Many people have tried to map the Internet – a daunting task, to say the least. In theory, a little more than 4 billion computers can be connected to the Internet (a limit we are fast approaching for a variety of reasons, by the way), so as you can imagine, this isn’t exactly the simplest activity to do. In the past, nobody’s had a very good idea of how many computers are actually online, because there’s no central authority computers need to report to.
Enter the Opte Project. The site has completed one of the rare (if only) maps of every class C network on the Internet (in other words, a good chunk of it). Most impressively, the entire map is built via a variety of open-source packages – including at least three packages in LAMP – Apache, MySQL, and PHP. Perhaps the most impressive statistic of all is the time it takes, from start to finish, to render a map – 268 hours, or 11 days. This could be even faster if they decide to do mapping via a cluster or grid.
I briefly spoke to Barrett Lyon, the leader of the project, via IRC.
Waileia: What are the points [on the map]?
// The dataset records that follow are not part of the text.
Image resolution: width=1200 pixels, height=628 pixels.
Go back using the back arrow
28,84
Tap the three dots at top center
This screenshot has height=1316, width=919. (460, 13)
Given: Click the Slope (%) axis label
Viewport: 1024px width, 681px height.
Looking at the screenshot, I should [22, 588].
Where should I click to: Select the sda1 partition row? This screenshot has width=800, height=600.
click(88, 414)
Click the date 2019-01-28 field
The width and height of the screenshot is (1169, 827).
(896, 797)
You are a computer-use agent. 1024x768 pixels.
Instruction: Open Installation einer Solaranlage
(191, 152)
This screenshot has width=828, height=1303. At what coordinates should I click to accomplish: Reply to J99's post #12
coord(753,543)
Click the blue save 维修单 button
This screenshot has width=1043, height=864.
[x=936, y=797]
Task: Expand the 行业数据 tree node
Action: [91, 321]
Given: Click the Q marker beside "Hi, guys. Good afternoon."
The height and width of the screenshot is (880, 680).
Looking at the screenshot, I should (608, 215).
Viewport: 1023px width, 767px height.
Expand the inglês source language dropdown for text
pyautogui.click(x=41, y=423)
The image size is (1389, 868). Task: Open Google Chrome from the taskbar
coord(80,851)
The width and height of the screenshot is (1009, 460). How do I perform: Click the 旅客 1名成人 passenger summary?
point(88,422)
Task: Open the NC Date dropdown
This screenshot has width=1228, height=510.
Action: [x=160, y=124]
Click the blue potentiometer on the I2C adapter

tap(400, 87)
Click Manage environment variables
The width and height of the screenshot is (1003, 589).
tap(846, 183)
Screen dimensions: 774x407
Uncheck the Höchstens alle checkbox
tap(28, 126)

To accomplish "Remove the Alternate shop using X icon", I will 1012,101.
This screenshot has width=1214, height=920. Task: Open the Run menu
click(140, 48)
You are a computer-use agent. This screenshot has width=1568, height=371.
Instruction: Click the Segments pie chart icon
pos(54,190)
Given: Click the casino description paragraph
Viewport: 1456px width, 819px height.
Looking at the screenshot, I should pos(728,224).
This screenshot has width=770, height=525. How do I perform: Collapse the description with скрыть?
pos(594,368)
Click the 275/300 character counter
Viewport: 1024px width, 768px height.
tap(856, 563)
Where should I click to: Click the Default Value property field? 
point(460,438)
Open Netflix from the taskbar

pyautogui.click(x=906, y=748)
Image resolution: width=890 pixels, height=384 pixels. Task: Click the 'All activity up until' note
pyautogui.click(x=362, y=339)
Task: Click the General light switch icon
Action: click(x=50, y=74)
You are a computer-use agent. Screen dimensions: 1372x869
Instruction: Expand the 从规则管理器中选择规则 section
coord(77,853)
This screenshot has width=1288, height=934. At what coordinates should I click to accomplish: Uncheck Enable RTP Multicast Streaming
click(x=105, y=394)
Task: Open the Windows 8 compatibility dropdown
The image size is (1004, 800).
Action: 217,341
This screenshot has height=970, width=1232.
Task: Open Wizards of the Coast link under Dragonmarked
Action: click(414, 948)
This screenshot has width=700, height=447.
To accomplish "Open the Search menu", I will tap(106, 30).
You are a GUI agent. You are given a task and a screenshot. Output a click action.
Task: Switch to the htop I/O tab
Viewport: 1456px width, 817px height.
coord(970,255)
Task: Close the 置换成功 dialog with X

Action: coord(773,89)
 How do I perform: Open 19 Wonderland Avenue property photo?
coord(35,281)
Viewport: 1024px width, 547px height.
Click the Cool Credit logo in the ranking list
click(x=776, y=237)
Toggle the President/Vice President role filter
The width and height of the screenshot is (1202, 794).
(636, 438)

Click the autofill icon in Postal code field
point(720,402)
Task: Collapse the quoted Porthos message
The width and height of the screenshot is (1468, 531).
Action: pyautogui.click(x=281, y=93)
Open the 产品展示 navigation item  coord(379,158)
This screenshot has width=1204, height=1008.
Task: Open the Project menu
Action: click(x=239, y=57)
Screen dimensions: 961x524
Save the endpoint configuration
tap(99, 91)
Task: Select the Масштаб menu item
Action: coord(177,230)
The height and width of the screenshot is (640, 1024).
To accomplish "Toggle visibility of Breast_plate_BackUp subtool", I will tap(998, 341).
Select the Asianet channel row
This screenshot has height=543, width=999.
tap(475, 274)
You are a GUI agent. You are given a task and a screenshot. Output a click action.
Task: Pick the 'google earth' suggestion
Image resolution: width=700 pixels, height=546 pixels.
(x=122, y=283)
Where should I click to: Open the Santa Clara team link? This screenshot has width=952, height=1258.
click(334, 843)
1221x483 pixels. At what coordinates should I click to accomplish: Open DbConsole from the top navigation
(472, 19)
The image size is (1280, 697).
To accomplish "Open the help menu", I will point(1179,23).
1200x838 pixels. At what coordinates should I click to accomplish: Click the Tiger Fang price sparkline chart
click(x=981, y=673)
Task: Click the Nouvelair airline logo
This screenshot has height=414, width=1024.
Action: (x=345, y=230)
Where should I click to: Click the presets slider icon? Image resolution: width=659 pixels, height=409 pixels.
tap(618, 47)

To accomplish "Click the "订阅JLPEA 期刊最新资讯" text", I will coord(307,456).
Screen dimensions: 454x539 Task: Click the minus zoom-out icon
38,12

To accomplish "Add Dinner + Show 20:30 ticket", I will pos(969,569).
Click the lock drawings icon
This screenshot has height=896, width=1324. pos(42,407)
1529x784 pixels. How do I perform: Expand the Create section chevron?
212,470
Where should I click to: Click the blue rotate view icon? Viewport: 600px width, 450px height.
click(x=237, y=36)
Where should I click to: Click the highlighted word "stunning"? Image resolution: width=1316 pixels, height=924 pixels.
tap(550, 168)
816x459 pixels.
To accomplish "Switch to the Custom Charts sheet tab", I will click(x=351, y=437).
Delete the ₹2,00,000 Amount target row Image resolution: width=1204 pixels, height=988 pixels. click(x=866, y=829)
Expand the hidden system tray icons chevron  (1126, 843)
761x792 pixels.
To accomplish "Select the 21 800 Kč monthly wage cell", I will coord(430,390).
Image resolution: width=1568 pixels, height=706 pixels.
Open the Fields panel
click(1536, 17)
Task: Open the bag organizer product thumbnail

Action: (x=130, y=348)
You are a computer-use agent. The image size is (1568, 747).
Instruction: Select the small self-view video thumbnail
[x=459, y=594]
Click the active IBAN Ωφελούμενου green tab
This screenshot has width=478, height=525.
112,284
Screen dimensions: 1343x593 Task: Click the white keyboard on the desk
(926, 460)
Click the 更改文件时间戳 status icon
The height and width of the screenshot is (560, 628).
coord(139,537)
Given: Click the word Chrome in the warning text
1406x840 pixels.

Barrett Lyon: Every point is a computer or a network device, or something with an IP…There are over 13 million of them, [and] inside each, 256 IPs that could be live or not…If we were to draw them on the map, it would make a mess. 🙂
W: So, the edges could represent things like NAT boxes, internal LANs, and so forth?
BL: Yes, and the connected dots [and] lines are all routers.
While it’s been taken offline due, in part, to the slashdotting, there’s also a page where you can find yourself on the map.
Original link via Slashdot. Image used with permission of the Opte Project.